Come abbiamo più volte segnalato al Sindaco e all’Assessore Lepri, esistono ingenti risorse da utilizzare a fini assistenziali provenienti dal patrimonio pervenuto al Comune di Torino a seguito dell’estinzione di Ipab e di enti assistenziali (Eca, Onmi, Enaoli, Patronato scolastico, ecc.) e dei relativi redditi (ad esempio l’immobile di piazza S. Carlo angolo via Maria Vittoria).

Complessivamente il valore del patrimonio che, in base alle leggi vigenti è vincolato ai servizi di assistenza sociale, ammonta a MILLE MILIARDI di lire.

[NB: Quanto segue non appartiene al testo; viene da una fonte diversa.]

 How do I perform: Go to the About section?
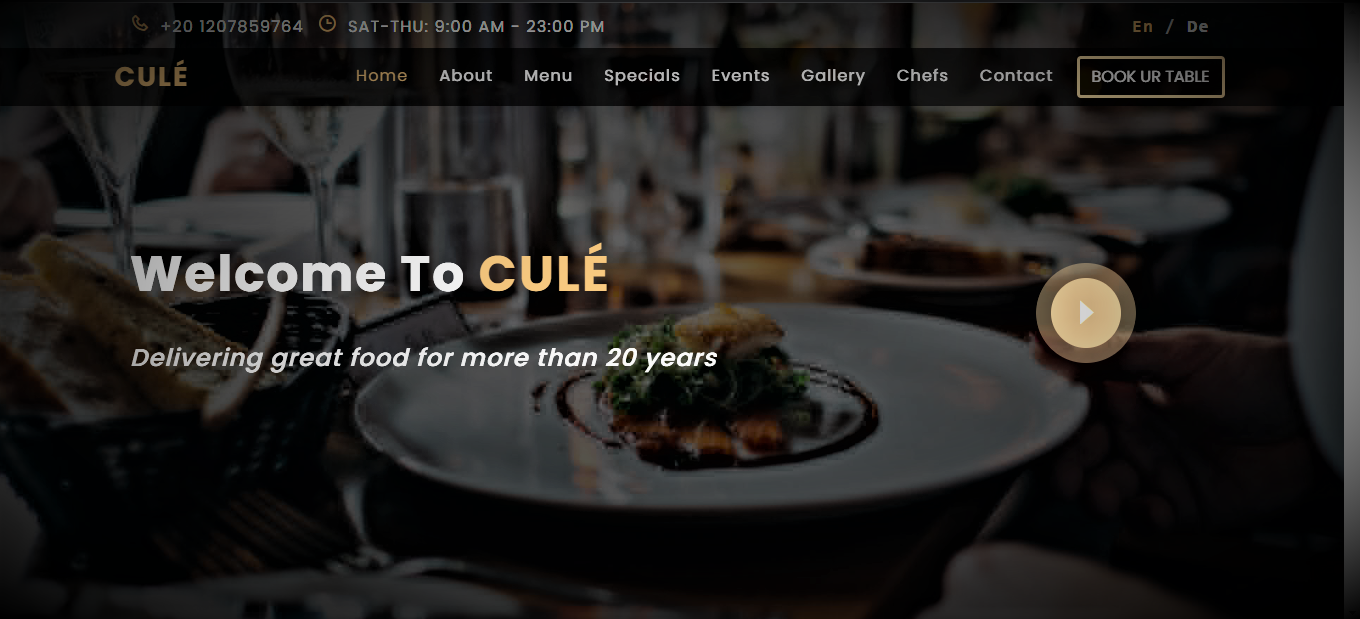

Inoltre il Comune ha a disposizione:

• euro 22.898.716,97 (44 miliardi e 338 milioni di lire) dalla Regione per gli oneri dovuti per interventi socio-sanitari per gli anni 1997/1998/1999. Mancano quelli relativi agli anni 2000, 2001;

• euro 39.250.724 (76 miliardi di lire) per avanzi di bilancio anno 2000;

• euro 16.526.620,77 (32 miliardi di lire) incassati nel 2001 per multe.